International Journal of Applied Earth Observations and Geoinformation (Mar 2024)
How does vegetation change under the warm–wet tendency across Xinjiang, China?
Abstract
Recently, the warm–wet tendency in northwestern China has become a hot research topic. How does vegetation change under this tendency, and what are the impacts of climate change on vegetation? To address these questions, the dynamic variations in vegetation and their relationships with five climate factors (i.e., Pre: precipitation, Tmp: temperature, SM: root zone soil moisture, Vap: vapor pressure, and Pet: potential evapotranspiration) across Xinjiang are comprehensively analyzed during the period of 1982–2021. The spatiotemporal variations in vegetation are analyzed using the normalized difference vegetation index (NDVI) and leaf area index (LAI), employing the Mann–Kendall (M−K) and empirical orthogonal function (EOF) approaches.
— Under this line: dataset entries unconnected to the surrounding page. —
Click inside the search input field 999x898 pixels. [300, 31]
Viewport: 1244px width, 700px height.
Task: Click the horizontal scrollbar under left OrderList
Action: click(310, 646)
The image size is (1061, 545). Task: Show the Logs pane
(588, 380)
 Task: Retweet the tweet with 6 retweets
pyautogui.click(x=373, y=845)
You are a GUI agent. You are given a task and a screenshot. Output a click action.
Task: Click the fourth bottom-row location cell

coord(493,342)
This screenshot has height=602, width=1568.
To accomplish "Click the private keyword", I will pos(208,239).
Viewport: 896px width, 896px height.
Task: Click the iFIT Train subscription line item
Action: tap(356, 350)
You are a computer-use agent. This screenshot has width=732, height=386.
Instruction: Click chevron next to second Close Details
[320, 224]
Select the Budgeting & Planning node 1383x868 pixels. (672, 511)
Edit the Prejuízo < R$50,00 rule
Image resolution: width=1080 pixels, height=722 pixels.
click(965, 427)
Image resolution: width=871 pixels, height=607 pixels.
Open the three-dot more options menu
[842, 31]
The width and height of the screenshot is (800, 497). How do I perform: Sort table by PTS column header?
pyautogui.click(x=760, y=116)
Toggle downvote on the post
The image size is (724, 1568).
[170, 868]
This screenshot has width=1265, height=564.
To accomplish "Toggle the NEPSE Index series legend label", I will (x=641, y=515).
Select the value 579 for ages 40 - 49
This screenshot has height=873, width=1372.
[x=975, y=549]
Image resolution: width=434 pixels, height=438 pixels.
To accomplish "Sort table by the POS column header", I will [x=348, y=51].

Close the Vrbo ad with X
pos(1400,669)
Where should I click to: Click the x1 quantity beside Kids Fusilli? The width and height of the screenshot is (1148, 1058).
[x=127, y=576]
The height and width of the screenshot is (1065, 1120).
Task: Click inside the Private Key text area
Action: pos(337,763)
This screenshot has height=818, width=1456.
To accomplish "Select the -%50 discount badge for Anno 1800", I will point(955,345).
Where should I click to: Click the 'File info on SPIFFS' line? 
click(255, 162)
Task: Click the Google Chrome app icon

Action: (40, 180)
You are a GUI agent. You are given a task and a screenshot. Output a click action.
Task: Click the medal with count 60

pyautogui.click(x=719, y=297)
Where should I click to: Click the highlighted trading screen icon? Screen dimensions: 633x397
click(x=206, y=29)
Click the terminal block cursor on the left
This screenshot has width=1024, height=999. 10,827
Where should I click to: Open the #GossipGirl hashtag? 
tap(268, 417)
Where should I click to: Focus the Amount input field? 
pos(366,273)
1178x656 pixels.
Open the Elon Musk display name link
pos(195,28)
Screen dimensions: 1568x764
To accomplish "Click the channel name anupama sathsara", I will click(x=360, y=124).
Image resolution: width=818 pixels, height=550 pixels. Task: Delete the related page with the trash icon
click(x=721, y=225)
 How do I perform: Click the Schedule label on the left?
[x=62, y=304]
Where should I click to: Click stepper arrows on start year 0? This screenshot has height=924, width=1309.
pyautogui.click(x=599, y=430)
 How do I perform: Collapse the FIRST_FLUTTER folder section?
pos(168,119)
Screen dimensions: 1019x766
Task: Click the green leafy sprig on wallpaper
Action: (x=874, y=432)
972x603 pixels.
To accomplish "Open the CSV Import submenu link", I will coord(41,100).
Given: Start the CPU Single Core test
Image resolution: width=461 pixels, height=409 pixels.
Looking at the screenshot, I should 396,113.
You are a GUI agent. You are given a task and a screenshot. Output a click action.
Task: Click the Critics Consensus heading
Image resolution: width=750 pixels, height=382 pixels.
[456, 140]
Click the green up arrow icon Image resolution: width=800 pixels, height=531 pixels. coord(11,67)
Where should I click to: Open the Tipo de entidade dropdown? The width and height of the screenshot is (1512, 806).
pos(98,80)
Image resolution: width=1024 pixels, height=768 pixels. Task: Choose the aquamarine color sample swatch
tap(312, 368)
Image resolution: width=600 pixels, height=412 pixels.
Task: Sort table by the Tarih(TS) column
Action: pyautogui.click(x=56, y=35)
The key findings indicate that a significant greening trend is observed, with a value of 0.00226 m2m-2year−1 according to the annual LAI. For the seasonal variations, the vegetation had the largest increasing trend in summer (JJA: June, July, August) compared with the other seasons, with significant values of 0.000876 year−1 and 0.00382 m2m-2year−1 for the NDVI and LAI, respectively (p < 0.05). The spring (MAM: March, April, May) and the growing season (GS) also have significant increasing trends based on the LAI. Spatially, approximately 40 % of the areas have an increasing trend, indicating greening variations, which are mainly distributed in the mountainous area of northwestern Xinjiang. The EOF results also suggest that the vegetation in the mountainous area of northwestern Xinjiang has a greening trend. The vegetation is significantly positively correlated with the five climate factors, which illustrates their positive influence on the vegetation. Our study helps to better understand the long-term vegetation variations under the warm–wet tendency, which provides an important scientific basis for net primary production (NPP) variations and the carbon cycle in Xinjiang.